### PROVIDED DATA
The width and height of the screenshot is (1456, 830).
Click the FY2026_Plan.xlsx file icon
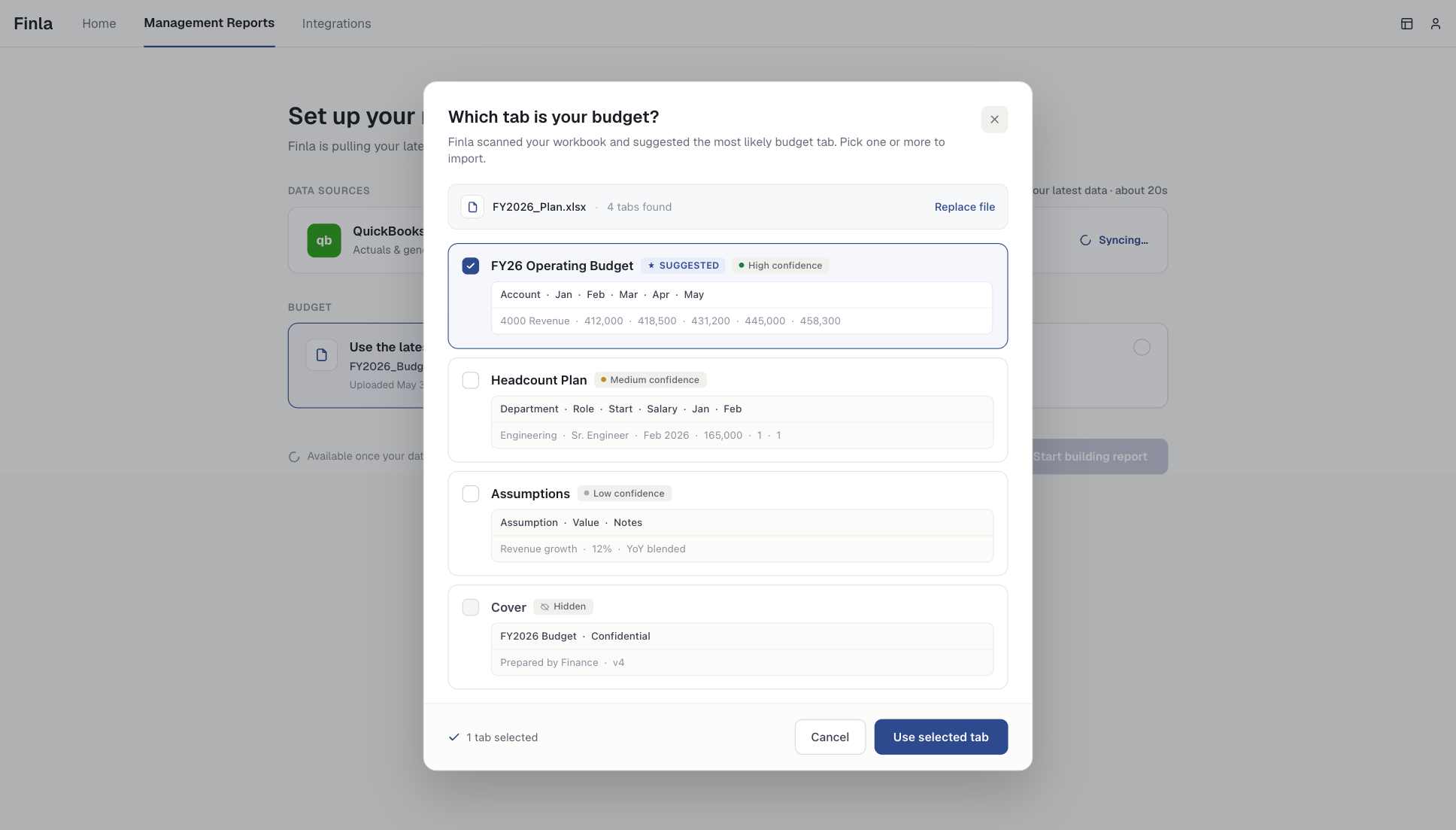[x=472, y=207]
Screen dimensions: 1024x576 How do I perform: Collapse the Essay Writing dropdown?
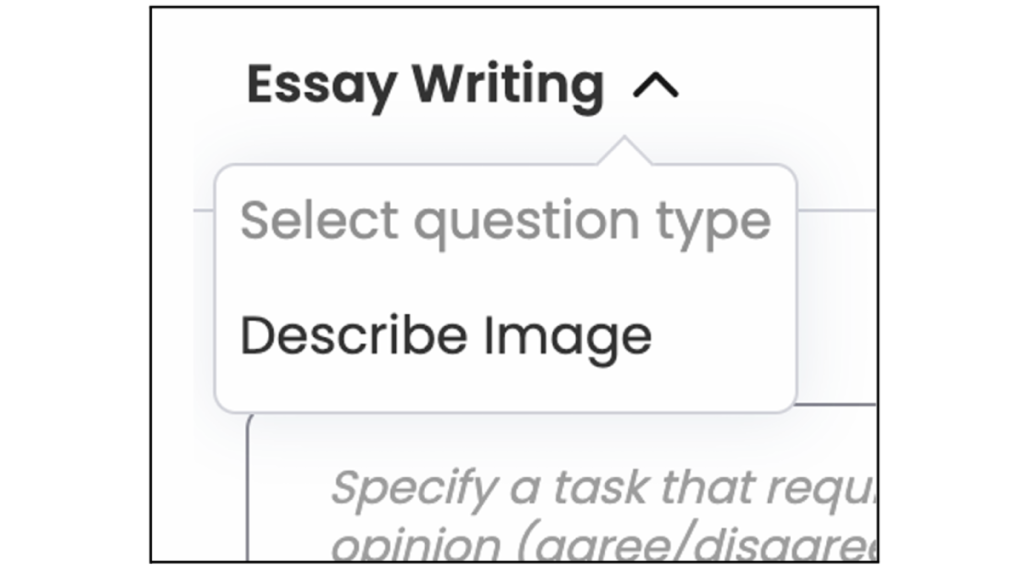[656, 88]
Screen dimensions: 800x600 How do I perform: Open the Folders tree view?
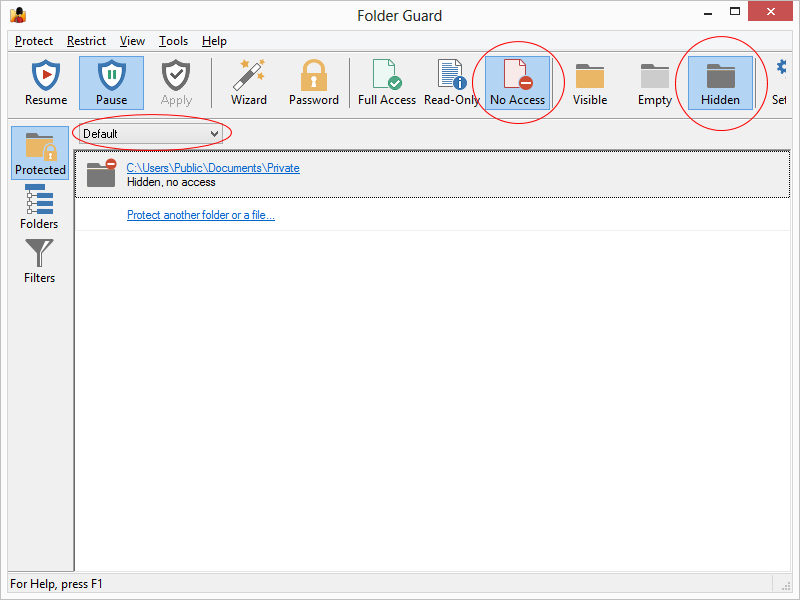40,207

### WORK INSTRUCTION
Reproduce the listing exactly. Leave its pictures out.

### YOUR SOLUTION
The width and height of the screenshot is (1456, 830).
Click the FY2026_Plan.xlsx file icon
[x=472, y=207]
Screen dimensions: 1024x576 How do I perform: Collapse the Essay Writing dropdown?
[656, 88]
Screen dimensions: 800x600 How do I perform: Open the Folders tree view?
40,207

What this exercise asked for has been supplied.